Search for Islanders who want to serve community

Search for Islanders who want to serve community

A dedicated website – yourparishneedsyou.je – has been set up and promotional videos, including interviews with serving honorary and States police officers, shared online and on social media in an effort to boost interest at a time when it is getting ‘harder’ to recruit volunteers.

Drop-in Q&A sessions are to be held across the Island and roadside banners erected. All 12 parish forces have been rebranded with a new logo too.

The honorary police, which has served the Island for hundreds of years, is currently almost 100 recruits short of its optimum staffing level.

St Helier Chef de Police, Centenier Danny Scaife, head of the Comité des Chefs de Police, said that the campaign, the largest in living memory, was vital.

‘We need recruits in every single parish. Our numbers at the moment are about 210 to 220 for all ranks. We should be at 311 at peak strength,’ he said.

‘It is getting harder to recruit because people have work commitments, they are running businesses or they have young families. We have approximately 100 people below the age of 50 and 120 above 50, but we do need to encourage more people in their 20s, 30s or 40s.’

Parishes can be taken to court if they do not fill their quota of officers. St Saviour was fined £5,000 by the Royal Court in 2015 and warned again in 2018 that it could be prosecuted if it did not meet its requirements.

Mr Scaife said a stigma about the force still existed among many Islanders, but he stressed that ‘times have changed’.

‘We are trained, we are proactive and the image of 30 or 40 years ago has gone,’ he added.

Acting Superintendent Alison Fossey said the States police were ‘heavily reliant’ on their honorary colleagues ‘to inflate numbers when we need it, especially in times of major incidents and large events’. The States police are to take on 30 new recruits this year to bolster numbers after they fell to near record lows.

During Storm Ciara this week honorary officers from various parishes played roles in closing roads and attending scenes where damage had occurred or trees had blown down – jobs the States police would struggle to staff.

In the UK, paid forces are helped by police community support officers and in Jersey honorary officers in urban parishes join the paid police on night-time patrols to help bolster numbers.

States police PC Iain Ford, a former honorary officer who served St Saviour for five years, said the parish force was a stepping stone for him to a paid career.

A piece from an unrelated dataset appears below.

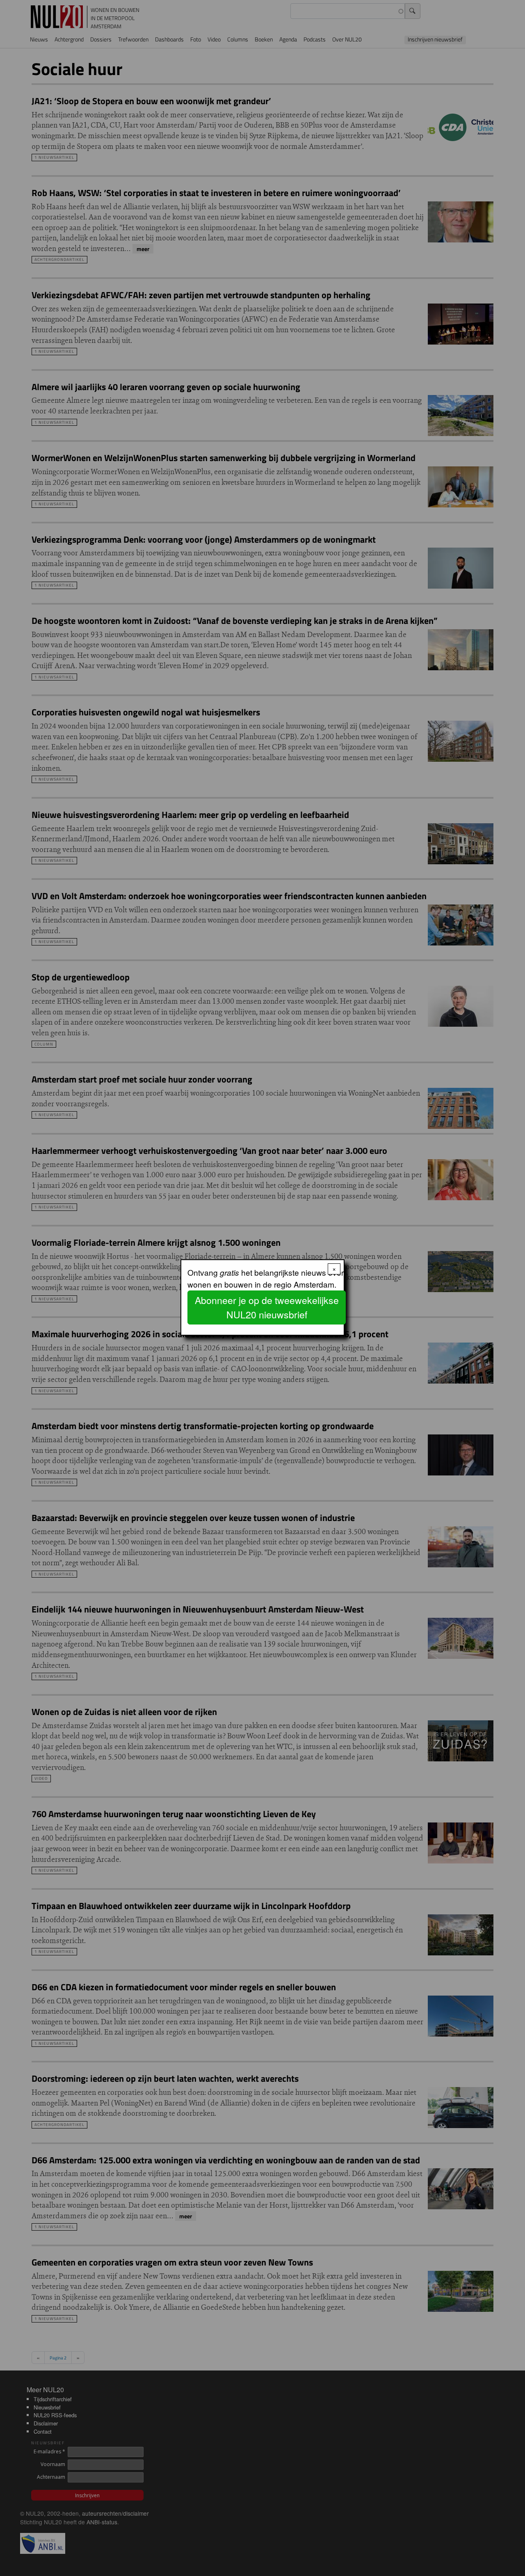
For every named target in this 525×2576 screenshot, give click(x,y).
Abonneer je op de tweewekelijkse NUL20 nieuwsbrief (267, 1307)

He also stressed the importance of maintaining the parish hall inquiry system as a mechanism for keeping, in particular, young offenders out of court and free of a criminal record.

Mr Scaife added: ‘In St Helier about 20% of our officers are Portuguese. We have Polish officers, Romanian and it’s very important we do that.

‘It is important this campaign works, as we need recruits. And we need government departments and businesses to back us too. We need them to allow their staff to give up their time and encourage them to do this for their community. If it starts there, that could be a good thing. Some private businesses are very good and they back their staff – we need to push that.’

Aneta Popiolek (28), a single mother who was born in Poland, has served in St Helier’s honorary force for more than two years.

She had a message for others considering volunteering: ‘If your English is not great, or you don’t think you would be good, or you are shy, it does not matter. They will support you. I feel involved and I am helping my community. I have made new friends and you meet people of different backgrounds and I have learned skills that I can use in my day job.’